Are you underutilizing DevSecOps and SRE to make modernization decisions?

DevSecOps encompasses the full circle of application life-cycle management, starting from business planning, development, continuous integration, continuous delivery, monitoring, receiving feedback, and optimizing based on the learnings. Many organizations have started on the DevSecOps journey and are at different levels of maturity in various capabilities. Site reliability engineering (SRE) that has also gained popularity provides prescriptive guidance on accomplishing DevSecOps practices.

One of the key ways to measure the success of DevSecOps and SRE is by measuring the key performance indicators (KPI) and service level indicators (SLI). It is crucial to define KPIs and SLIs, measure, and monitor them continuously using tools and automation.

As organizations are adapting DevSecOps and SRE, a whole lot of the telemetry data is now available. These data points and the derived insights can play a very crucial role in defining the approach and roadmap for IT portfolio modernization.

Now let’s look at some of the key insights derived from DevSecOps and SRE telemetry.

At the business planning step, frequency and quantity of demand-for-change and the actual velocity and burn down of teams are measured. This information is helping teams to derive insights if the IT and Business teams can deliver the outcomes at the desired pace.

At the development and testing steps, from the continuous integration and testing activities, information related to quality, agility, resilience, the elegance of the code, frequency of builds, the time it takes for builds, success/failure of builds are being gathered. A variety of practices like static code analysis, testing (unit, integration, functional, performance, chaos), and related tools are used. This information provides insight into the overall quality of the application, readiness of the application to exploit cloud and other emerging technologies, and the remediation/refactoring needed.

At the provisioning and deployment step, teams gather information regarding the number and frequency of environment provisioning and deployments, time taken, success/failure rates of provisioning and deployment.

As part of monitoring, teams monitor the infrastructure, platform, middleware, and application layers and their logs. Incidents and service ticket information are available. This information provides valuable insights on how to improve resiliency, time to market, reduce technical debt, optimize cost, and improve the user experience for the application. These insights help to identify opportunities for automated remediation and AI-based ops.

Analyzing the information regarding the usage of the application (e.g., usage of different features of the application), what’s going on when there is a crash, which screens are used more by the users, how successful the trial launches are.

Security is an integral part of the end to end life cycle. Insights from the security code scan, vulnerability assessments, and security testing help identify the security-related enhancements needed for the application.

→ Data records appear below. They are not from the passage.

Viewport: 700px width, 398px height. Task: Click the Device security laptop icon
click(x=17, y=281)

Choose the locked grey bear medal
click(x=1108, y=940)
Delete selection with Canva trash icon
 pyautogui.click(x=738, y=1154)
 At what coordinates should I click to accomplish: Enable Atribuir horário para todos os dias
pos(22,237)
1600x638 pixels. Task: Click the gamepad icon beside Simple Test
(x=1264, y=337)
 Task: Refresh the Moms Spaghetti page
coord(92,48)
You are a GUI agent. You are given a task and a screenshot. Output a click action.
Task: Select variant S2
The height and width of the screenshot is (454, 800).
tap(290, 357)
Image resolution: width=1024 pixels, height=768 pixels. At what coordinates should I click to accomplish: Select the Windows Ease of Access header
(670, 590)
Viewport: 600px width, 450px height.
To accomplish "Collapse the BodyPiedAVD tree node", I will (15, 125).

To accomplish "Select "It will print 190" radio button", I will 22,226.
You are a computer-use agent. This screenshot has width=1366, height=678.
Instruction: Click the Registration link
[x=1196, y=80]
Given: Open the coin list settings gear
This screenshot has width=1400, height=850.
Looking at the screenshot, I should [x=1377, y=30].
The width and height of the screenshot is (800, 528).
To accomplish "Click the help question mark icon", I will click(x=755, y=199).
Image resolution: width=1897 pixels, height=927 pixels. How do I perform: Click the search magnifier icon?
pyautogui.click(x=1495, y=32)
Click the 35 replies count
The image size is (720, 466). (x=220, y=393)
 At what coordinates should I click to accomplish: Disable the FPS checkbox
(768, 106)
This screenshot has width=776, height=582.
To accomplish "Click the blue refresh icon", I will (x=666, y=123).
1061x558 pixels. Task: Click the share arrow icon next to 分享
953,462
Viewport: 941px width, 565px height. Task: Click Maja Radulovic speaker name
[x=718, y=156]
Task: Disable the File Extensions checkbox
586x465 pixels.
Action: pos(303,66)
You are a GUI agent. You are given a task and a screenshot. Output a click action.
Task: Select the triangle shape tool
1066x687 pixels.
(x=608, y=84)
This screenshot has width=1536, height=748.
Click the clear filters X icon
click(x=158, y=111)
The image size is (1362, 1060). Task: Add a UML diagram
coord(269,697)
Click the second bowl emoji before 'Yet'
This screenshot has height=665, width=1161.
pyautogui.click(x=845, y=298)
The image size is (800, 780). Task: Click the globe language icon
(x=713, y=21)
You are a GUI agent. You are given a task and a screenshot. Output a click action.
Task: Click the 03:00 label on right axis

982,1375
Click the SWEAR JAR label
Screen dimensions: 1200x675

These insights help the application teams to identify the opportunities to modernize the application. Modernization involves multiple approaches, and the insights help to determine which modernization approach is best suited based on value vs. effort analysis.

The teams may not have all the information I mentioned above, in which case maturing the DevSecOps and SRE practices adaption in the application or interviewing application experts are potentially good points to start.

If the team velocity is a challenge, approaches like CI, CD, modularizing the application so that each module can be built and deployed independently (e.g., as Microservices), removing redundant functions and data are potential approaches.

If the code quality is poor, improving the readability of the code, error handling, reducing the complexity are potential approaches.

If there are too many deployment issues, focusing on environment parity, having a repeatable deployment process, reducing manual intervention are potential approaches.

Log files, monitoring information provide insights on run time behavior of the application and help to identify the areas that need be improved, e.g., approaches include - improved error handling, retries, opportunities for automated remediated. This information also helps to validate the hypothesis and adjust the direction accordingly.

If there are vulnerabilities, performance issues, resource utilization issues, support issues, upgrading to a newer version of the stack, or adapting open-source software are potential approaches.

If there are resource utilization issues, time to market issues, scalability issues, developer and tester productivity issues, containerization is a potential approach.

I have shared a few examples of insights from DevSecOps and SRE and using them to define potential approaches for modernization. What are your thoughts on using DevSecOps and SRE data to identify modernization approaches and prioritize them? How far are you through this journey?

Nice food for thought. Thanks Divakar.